The Health Ministry is blocking the Weizmann Institute of Science from conducting 20,000 daily coronavirus tests, three weeks after news broke out that such a step is possible, Maariv, the sister publication of The Jerusalem Post reported on Tuesday.
At the time of this writing, the Health Ministry is blocking the Weizmann Institute, using various pretexts, and limiting its ability to possibly aid the re-starting of Israel’s economy which is suffering under the policies of lockdowns and home quarantine.Another issue is how the ministry allegedly used a questionnaire designed by the institute without first paying to use it.400,000 Israelis have already filled out the questionnaire.
Writing in Maariv, Ben Caspit suggested that the first place where a serious inquiry should be held is the Weizmann Institute itself, to decide why its capacity to run 20,000 daily COVID-19 checks was never tapped, weeks after his paper broke the news that such an option is ready to be implemented.
Top-placed sources within the institute, the health system and the Defense Ministry told Caspit that the Health Ministry is shooting down such projects on a daily basis. Without precise knowledge about how many Israelis have the virus and where they reside, decision makers are unable to combat the outbreak without resorting to a policy of lockdowns and home quarantine, which in turn is shutting down the economy and costing nearly one million citizens their jobs.
“Our labs had been good to go for a while now,” an official in the institute told Caspit. “When we tell them it’s ready they invent some new regulation." The official said that the last time this happened was on Monday night.
“One can lose one’s mind with anger,” he said.
Caspit suggests that this is a meeting of two very different organizational cultures: the innovative Israeli one of 2020 and the ossified office regulations of the ministry.
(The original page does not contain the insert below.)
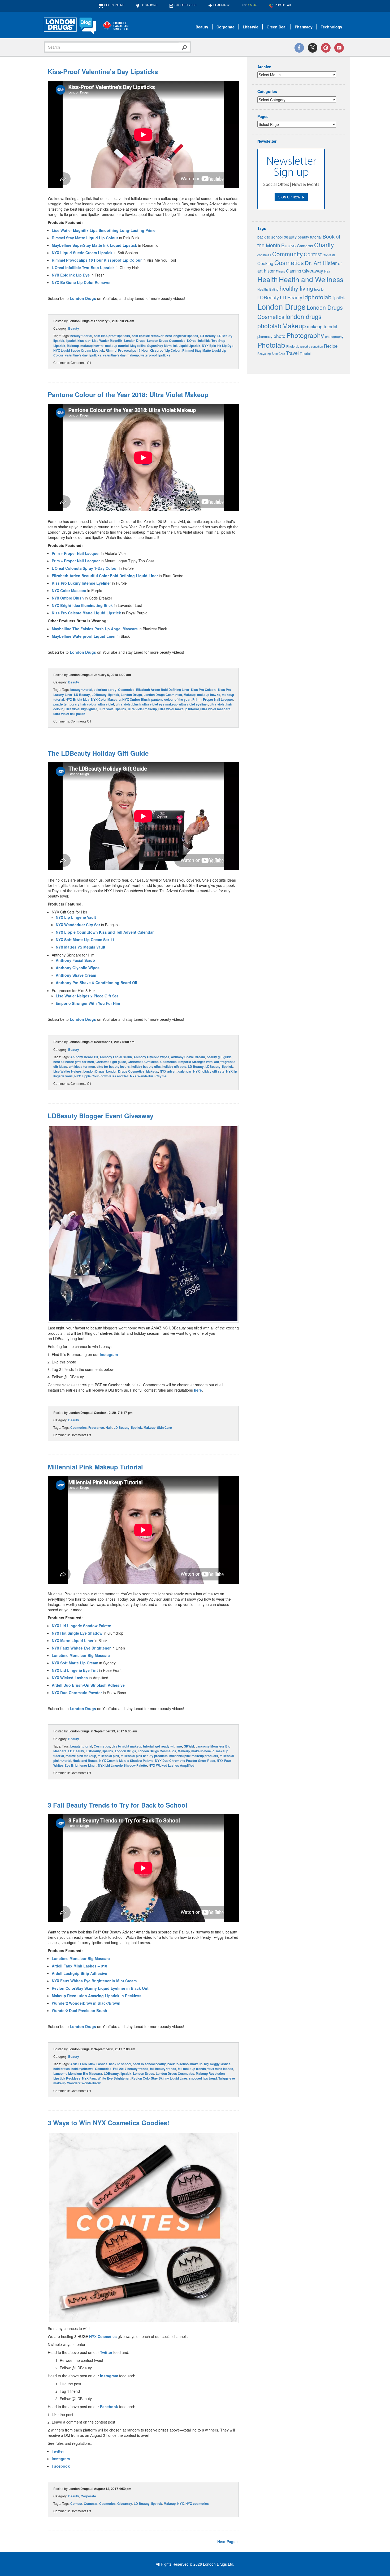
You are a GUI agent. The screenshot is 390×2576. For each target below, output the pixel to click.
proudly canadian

In addition, the ministry chose to ignore a questionnaire created by professors Eran Segal and Benny Geiger to map the spread of COVID-19 in the country, opting instead to hire a firm which uses a very similar format – this after the institute's professors had already gathered information from 400,000 Israelis.
“Not only do they [at the ministry] not adapt the format,” a source within the health service industry told Caspit, “they try to copy it in an amateurish way and split the effort.”
At the moment, the institute is able to use its existing labs to handle thousands of samples per day and also has a new process that, if adopted, can examine up to 20,000 samples per day. Caspit is adamant that this innovative process can be the game changer Israel needs to combat the virus.
The Weizmann Institute is not the only place held back by the ministry – another is Hadassah-University Medical Center in Jerusalem.
Weeks ago, the ministry resisted offering checks on a massive scale and insisted that social distancing and quarantine are the best ways to handle the outbreak. The argument at the time was that such a policy would prevent the virus from infecting others and that people might get infected on their way back from the check, meaning that even if the check is negative, they could have already contracted the virus.
Some suggested that there are other reasons for the policy. The possibilities discussed in the Israeli media included a shortage of check kits; an unwillingness to reveal which communities in the country have the most cases fearing political fallout should they be haredi communities; and even that Prime Minister Benjamin Netanyahu, allegedly, actively decides to prepare for the worst scenario and is rejecting other, less apocalyptic ones.
A high-placed official in the public health service system told Caspit that it’s Netanyahu against Defense Minister Nafatli Bennett.There are “all sort of struggles that prevent us from doing our job right,” he said. “Rather than focusing on the struggle at hand, we have wars among the ministries.”
Caspit suggests that the coronavirus outbreak should have been assigned to Home Front Command, which is much better suited to handle such events than the Health Ministry.
“Not only do they [at the ministry] fail to see their own limitations,” an official in the security services told Caspit, “they try to thwart efforts made by others who are trying to push forward.”